“The simple-minded will blame guns,” wrote nationally syndicated columnist Mona Charen in THE WASHINGTON TIMES and other newspapers following the tragic April murderous shooting and bombing outrage at Columbine High School in Littleton, Colorado. “But until we confront and correct our moral agnosticism,” she concluded,” until parents demand an end to cultural pollution, we will not see an end to the carnage.”
Daytime talk show host and single mother Rosie O’Donnell wants to outlaw all guns and send all gun owners to prison: “I honestly think – and I am not an expert on the amendments – I think the only people in this nation who should be allowed to own guns are police officers,” Miss O’Donnell said on her show after the Littleton, Colorado shootings.
“I don’t care if you want to hunt, I don’t care if you think it’s your right. I say, ‘Sorry.’ It is 1999. We have had enough as a nation. You are not allowed to own a gun, and if you do own a gun I think you should go to prison.”
Ms. O’Donnell is the spokeswoman for K-Mart, one of the nation’s largest retailers of firearms and ammunition.

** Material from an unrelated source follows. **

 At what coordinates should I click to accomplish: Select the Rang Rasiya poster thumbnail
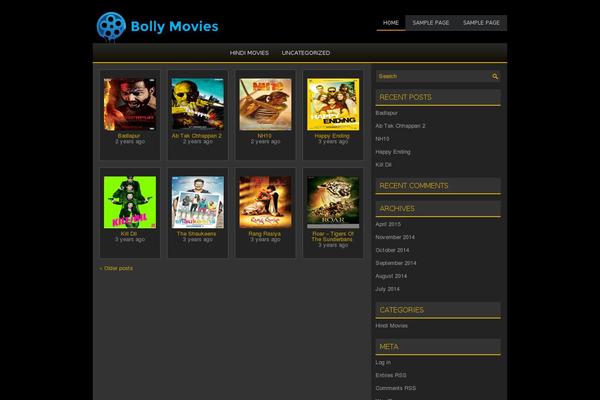click(x=265, y=202)
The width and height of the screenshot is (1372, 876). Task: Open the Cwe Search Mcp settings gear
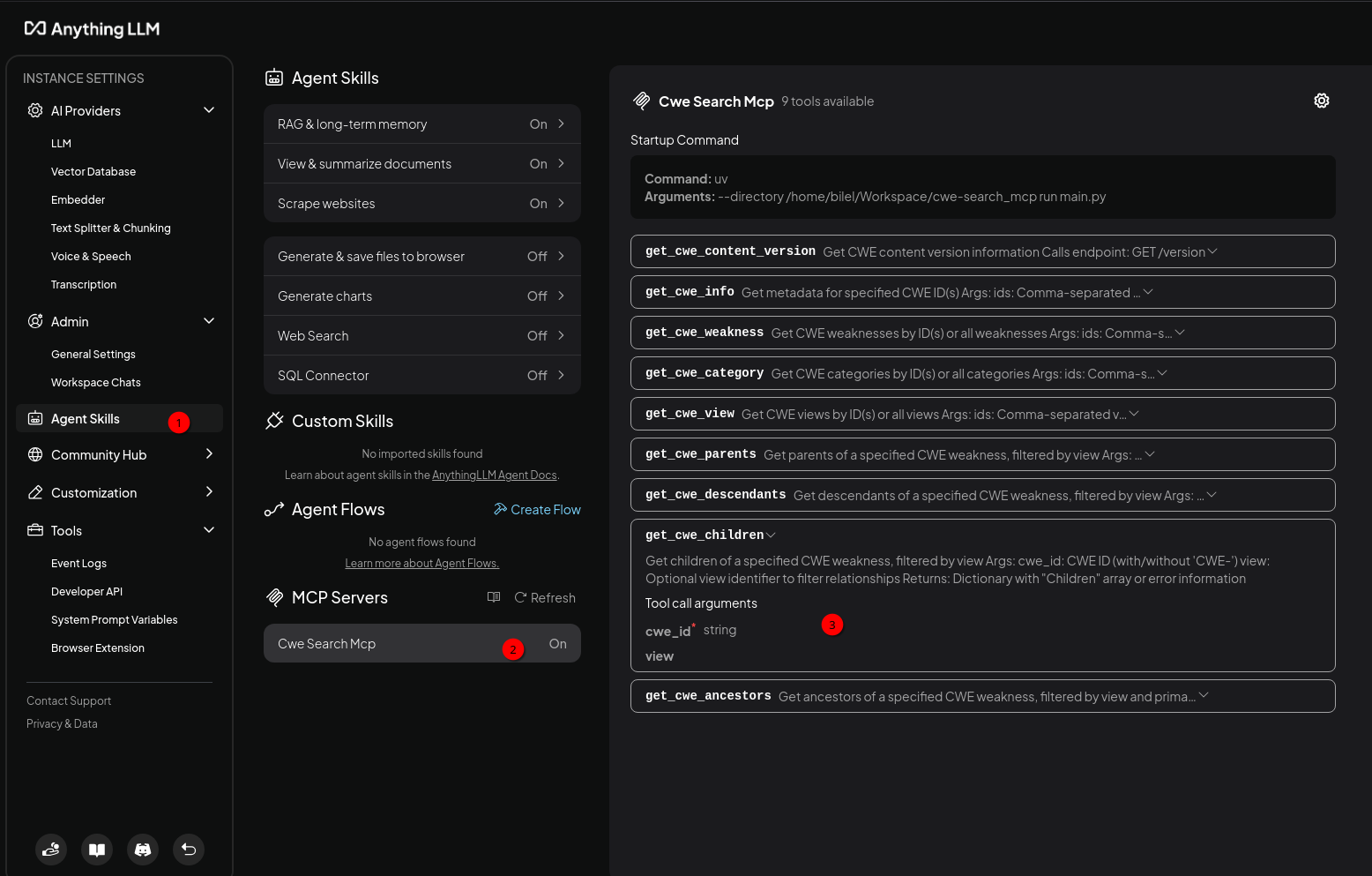click(x=1321, y=101)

“It is profoundly regrettable that the President has chosen to exploit the horrific premeditated massacre at Littleton to, once again, scapegoat sportsmen, hunters and other law-abiding Americans who use guns for pleasure or personal and family safety,” declared former CNN Crossfire host Patrick J. Buchanan.
“It calls to mind again Mr. Clinton’s effort to divert blame for the massacre in Oklahoma City to conservatives and Republicans who were critical of big government. Those brutal and nihilistic killers in Colorado violated 19 federal and state gun and explosives laws. To suggest that the passage by Congress of a 20th, 21st, or 22nd might have prevented this atrocity is delusional and demagogic.”
Time Warner Chairman Gerald Levin called for an end to the “proliferation of guns” and condemned the politicians he says have used the Littleton, Colorado tragedy to grandstand about the corrosive effects of the media on American values, reported the LOS ANGELES TIMES.
“This is the season of political opportunism,” Levin said in a speech to the Hollywood Radio and Television Society. “I can’t help but think that television is an easy scapegoat. Where is the cry to stop the proliferation of guns?”
The audience, which included hundreds of entertainment industry executives, interrupted Levin’s address with applause.
In Washington, D. C., Sen. Richard J. Durbin of Illinois introduced S. 936, the proposed Children’s Firearm Access Prevention Act.
It would impose criminal penalties of up to one year imprisonment and a $10,000 fine or both on a gun owner who knows or should know that a juvenile could gain access to the gun, and a juvenile does gain access and thereby causes death or injury or exhibits the gun in a public place.
The bill would provide for what Sen. Durbin calls five common sense exceptions:
The adult uses a trigger lock, secure storage box, or other secure storage technique.
The juvenile used the gun in a lawful act of self defense.
The juvenile takes the gun off the person of a law enforcement official.
The owner has no reasonable expectation that juveniles will be on the premises.
The juvenile got the gun as a result of a burglary.
Referred to the Senate Judiciary Committee, S. 936 has six original cosponsors: Sens. Barbara Boxer of California, John Chafee and Jack Reed of Rhode Island, Edward Kennedy of Massachusetts, Frank Lautenberg of New Jersey, and Charles Schumer of New York.
In Cincinnati, Ohio, the City Council voted on to file a suit against handgun manufacturers under a legal theory of recovering the costs of gun-related violence.
The Council voted to spend $100,000 on the lawsuit and hire outside counsel, including Cincinnati lawyer Stanley Chesley, who is helping with a similar lawsuit filed by New Orleans, and Jonathan Lowy, a lawyer for Handgun Control, Inc.
The suit alleges that handgun manufacturers “fail to incorporate safety designs to prevent their use by children and other unauthorized users.”
It alleges also that handgun manufacturers, “through their design and marketing efforts, massively distribute in such a manner that makes them readily available for criminal use.”
The cities of Los Angeles and San Francisco also joined in the rush to sue firearms manufacturers for negligence.